Hey Andrew, These are tricky to find, but addictive when you start - and healthy. Next time, instead of hunting through 8 different places around Columbus, I'll just order online.

Next playgroup, I'll bring some along for you to try.

Carol Ann Littlepaul said...

Hello Andrew--I was searching for a supplier of dry goods in Boston, MA, area when I found UR blog. I am an Italian American & these lupini beans are very popular among us. Unfortunately, they R very expensive when U buy the Pastene version. I am trying 2 find a local dry goods supplier so that I can marrinate them myself in order 2 minimize the salt!!! Any suggestions???

Dave said...

Carol Ann, In Revere, the New Deal Market has lupini in huge jars cheap. To decrease the salt in the brine, just rinse them with water a few times.

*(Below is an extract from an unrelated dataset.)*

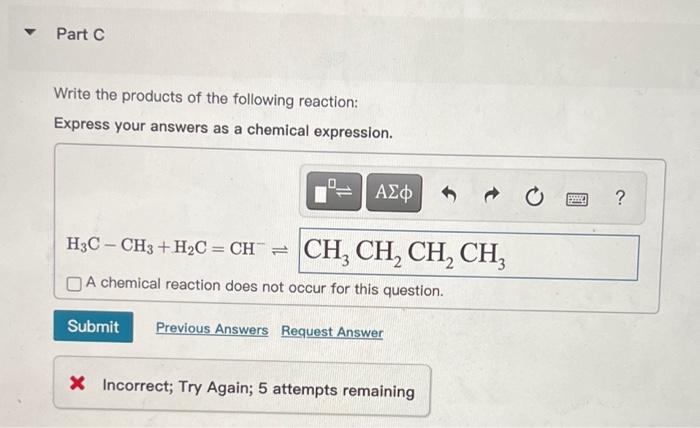Open the templates button in the equation toolbar

pyautogui.click(x=334, y=191)
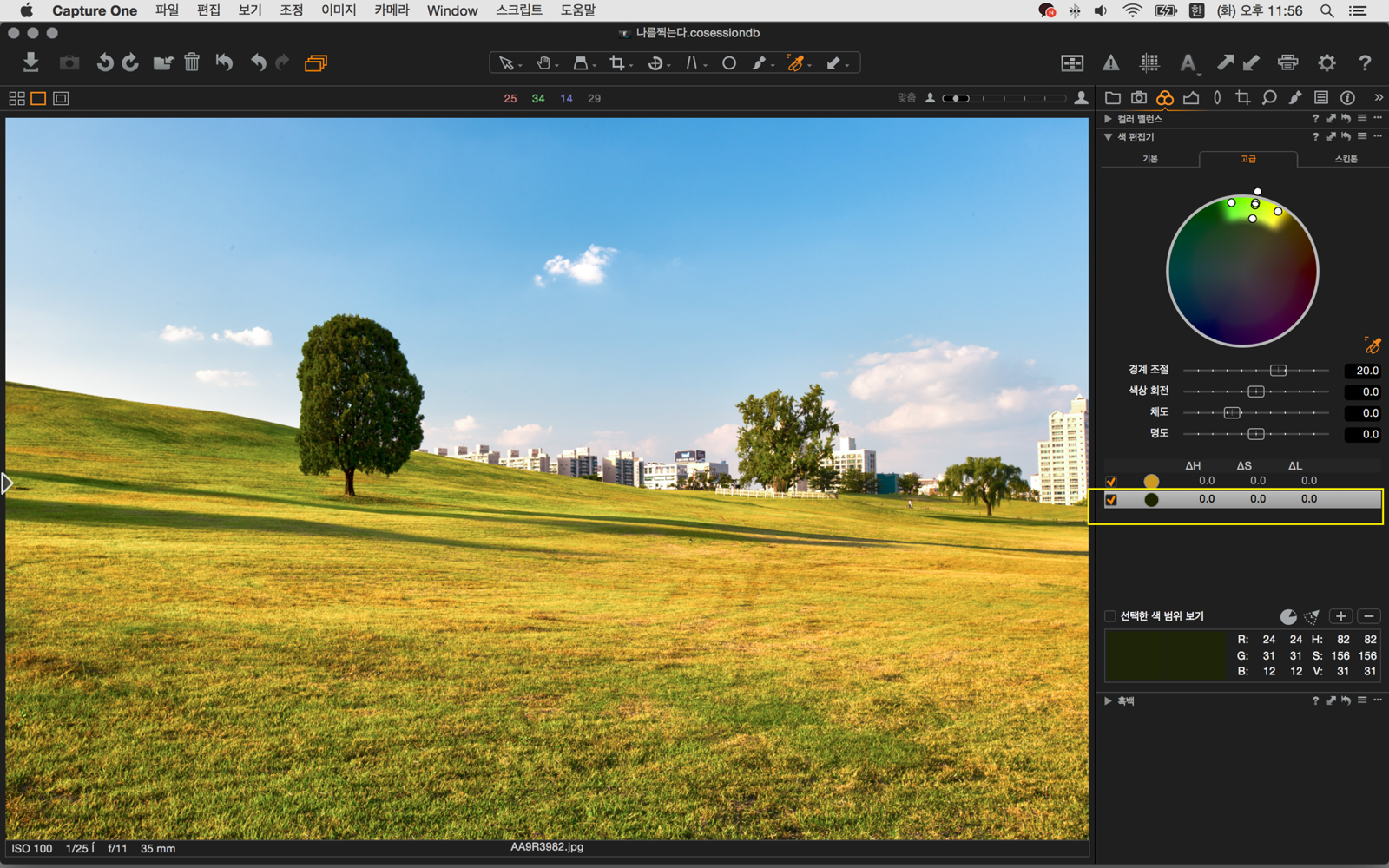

Carol Ann Littlepaul said...

Hello Dave--Thanks for the Market in Revere. It just so happens I am going in that direction on Tues I will stop by & check it out. By the way, after I rinse the beans several times in water to remove as much of salt that I can, I add half cider or white vinegar & half water to jar. They really are much better that way--in my opinion. Tks again for info. CarolAnn

Anonymous said...

Hi, I live in Australia, and i love lupini beans, i first started earing them while living next to a portugese family in Sydney, after we moved i lost interest, but i just found a prepared jar in our supermarket, and i consumed the whole jar in an afternoon...Does anyone know if they are actually healthy? I had to rinse the water and put in fresh, but my portugese friends put some finely chopped garlic in the water, tastes devine, Lynne Lupini lover, from Aus.

Maria said...

These are awesome! I've grown up with them. I believe Whole Foods now have them in their bulk section. I purchase them on Arthur Ave in the Bronx at Teitel Bros. Does anyone have a serving size, calories, fat and fiber on these? I have only found nutritional info on the ones that are already prepared. Yes, the pricey ones. I paid $1.99 a lb. A dry cup of lupinis yielded me about 3 cups of cooked lupinis. Soaked overnight, boiled for 30 minutes It took two weeks to get them sweet. I changed he water twice a day. Used little salt.
Going back to make the rest of them. 2 more weeks! Can't wait!

Dave said...

Hey Maria, Thanks for visiting. I don't know how much, but using a brine speeds up the process. I just noticed on a recent batch. And, the salt wasn't overbearing in the final bean.